SUPPLIED DATA:
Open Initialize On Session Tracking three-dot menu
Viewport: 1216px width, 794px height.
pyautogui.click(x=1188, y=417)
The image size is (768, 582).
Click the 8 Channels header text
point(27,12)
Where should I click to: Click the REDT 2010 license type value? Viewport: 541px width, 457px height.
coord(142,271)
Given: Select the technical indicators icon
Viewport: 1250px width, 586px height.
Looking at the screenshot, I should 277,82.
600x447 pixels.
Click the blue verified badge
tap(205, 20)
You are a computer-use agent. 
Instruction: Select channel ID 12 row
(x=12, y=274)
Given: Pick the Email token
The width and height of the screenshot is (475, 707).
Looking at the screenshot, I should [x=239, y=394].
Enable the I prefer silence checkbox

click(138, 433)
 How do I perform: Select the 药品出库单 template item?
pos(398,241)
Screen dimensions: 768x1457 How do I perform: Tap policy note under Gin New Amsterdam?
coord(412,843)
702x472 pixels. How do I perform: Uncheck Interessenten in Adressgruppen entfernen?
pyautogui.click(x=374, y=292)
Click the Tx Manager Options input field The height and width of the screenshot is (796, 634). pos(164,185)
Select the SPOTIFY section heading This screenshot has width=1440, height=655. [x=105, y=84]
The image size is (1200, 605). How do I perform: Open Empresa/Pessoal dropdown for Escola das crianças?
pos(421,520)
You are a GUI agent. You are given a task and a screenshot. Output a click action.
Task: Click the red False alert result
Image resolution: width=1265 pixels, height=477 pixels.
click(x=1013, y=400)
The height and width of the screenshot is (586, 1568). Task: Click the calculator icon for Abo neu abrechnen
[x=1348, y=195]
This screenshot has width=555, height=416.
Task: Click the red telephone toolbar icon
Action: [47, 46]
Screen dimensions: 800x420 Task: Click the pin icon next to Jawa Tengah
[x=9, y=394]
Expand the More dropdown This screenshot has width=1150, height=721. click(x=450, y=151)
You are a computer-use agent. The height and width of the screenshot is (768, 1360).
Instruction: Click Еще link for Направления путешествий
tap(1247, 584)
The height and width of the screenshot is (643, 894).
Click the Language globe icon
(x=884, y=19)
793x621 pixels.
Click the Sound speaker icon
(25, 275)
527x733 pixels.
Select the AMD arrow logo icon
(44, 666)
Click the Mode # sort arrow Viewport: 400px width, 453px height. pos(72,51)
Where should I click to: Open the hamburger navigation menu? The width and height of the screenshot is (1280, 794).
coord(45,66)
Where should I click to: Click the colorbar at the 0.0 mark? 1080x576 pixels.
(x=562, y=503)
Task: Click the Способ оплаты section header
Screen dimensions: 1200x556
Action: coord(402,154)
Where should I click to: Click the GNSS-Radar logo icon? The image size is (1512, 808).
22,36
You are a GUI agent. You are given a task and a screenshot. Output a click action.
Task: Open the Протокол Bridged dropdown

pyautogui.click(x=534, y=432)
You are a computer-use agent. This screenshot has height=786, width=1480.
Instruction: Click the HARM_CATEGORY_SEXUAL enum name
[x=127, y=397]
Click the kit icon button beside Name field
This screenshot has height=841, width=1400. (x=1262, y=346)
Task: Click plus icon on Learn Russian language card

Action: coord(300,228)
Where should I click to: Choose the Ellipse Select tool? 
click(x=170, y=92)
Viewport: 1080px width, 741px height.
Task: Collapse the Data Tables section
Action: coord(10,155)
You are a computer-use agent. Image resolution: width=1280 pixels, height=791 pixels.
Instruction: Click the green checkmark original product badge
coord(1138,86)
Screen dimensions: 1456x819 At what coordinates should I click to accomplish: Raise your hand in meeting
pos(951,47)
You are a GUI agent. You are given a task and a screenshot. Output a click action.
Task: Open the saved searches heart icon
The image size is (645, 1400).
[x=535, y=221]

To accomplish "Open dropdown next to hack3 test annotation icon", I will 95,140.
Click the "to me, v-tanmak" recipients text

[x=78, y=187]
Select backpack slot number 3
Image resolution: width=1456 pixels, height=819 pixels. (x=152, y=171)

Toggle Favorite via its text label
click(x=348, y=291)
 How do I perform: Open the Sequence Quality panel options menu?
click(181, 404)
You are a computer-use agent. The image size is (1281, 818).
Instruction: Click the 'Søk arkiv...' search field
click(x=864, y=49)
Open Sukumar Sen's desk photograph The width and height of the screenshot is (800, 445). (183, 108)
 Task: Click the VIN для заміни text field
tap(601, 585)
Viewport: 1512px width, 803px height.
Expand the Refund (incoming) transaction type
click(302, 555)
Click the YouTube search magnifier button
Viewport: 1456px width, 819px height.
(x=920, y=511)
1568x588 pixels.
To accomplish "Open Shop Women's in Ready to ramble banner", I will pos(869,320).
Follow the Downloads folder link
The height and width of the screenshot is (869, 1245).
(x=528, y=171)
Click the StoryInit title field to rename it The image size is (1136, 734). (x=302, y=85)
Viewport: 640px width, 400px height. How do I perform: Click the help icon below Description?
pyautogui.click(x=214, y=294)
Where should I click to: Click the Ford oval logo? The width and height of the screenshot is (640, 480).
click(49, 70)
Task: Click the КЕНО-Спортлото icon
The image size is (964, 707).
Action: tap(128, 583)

TASK GOAL: The range runs from the line with "Click the Mode" up to and including the line with "Viewport: 1512px width, 803px height." in the listing above; please write out exactly those lines and nothing more.

YOUR SOLUTION:
Click the Mode # sort arrow Viewport: 400px width, 453px height. pos(72,51)
Where should I click to: Open the hamburger navigation menu? The width and height of the screenshot is (1280, 794).
coord(45,66)
Where should I click to: Click the colorbar at the 0.0 mark? 1080x576 pixels.
(x=562, y=503)
Task: Click the Способ оплаты section header
Screen dimensions: 1200x556
Action: coord(402,154)
Where should I click to: Click the GNSS-Radar logo icon? The image size is (1512, 808).
22,36
You are a GUI agent. You are given a task and a screenshot. Output a click action.
Task: Open the Протокол Bridged dropdown

pyautogui.click(x=534, y=432)
You are a computer-use agent. This screenshot has height=786, width=1480.
Instruction: Click the HARM_CATEGORY_SEXUAL enum name
[x=127, y=397]
Click the kit icon button beside Name field
This screenshot has height=841, width=1400. (x=1262, y=346)
Task: Click plus icon on Learn Russian language card

Action: coord(300,228)
Where should I click to: Choose the Ellipse Select tool? 
click(x=170, y=92)
Viewport: 1080px width, 741px height.
Task: Collapse the Data Tables section
Action: coord(10,155)
You are a computer-use agent. Image resolution: width=1280 pixels, height=791 pixels.
Instruction: Click the green checkmark original product badge
coord(1138,86)
Screen dimensions: 1456x819 At what coordinates should I click to accomplish: Raise your hand in meeting
pos(951,47)
You are a GUI agent. You are given a task and a screenshot. Output a click action.
Task: Open the saved searches heart icon
The image size is (645, 1400).
[x=535, y=221]

To accomplish "Open dropdown next to hack3 test annotation icon", I will 95,140.
Click the "to me, v-tanmak" recipients text

[x=78, y=187]
Select backpack slot number 3
Image resolution: width=1456 pixels, height=819 pixels. (x=152, y=171)

Toggle Favorite via its text label
click(x=348, y=291)
 How do I perform: Open the Sequence Quality panel options menu?
click(181, 404)
You are a computer-use agent. The image size is (1281, 818).
Instruction: Click the 'Søk arkiv...' search field
click(x=864, y=49)
Open Sukumar Sen's desk photograph The width and height of the screenshot is (800, 445). (183, 108)
 Task: Click the VIN для заміни text field
tap(601, 585)
Viewport: 1512px width, 803px height.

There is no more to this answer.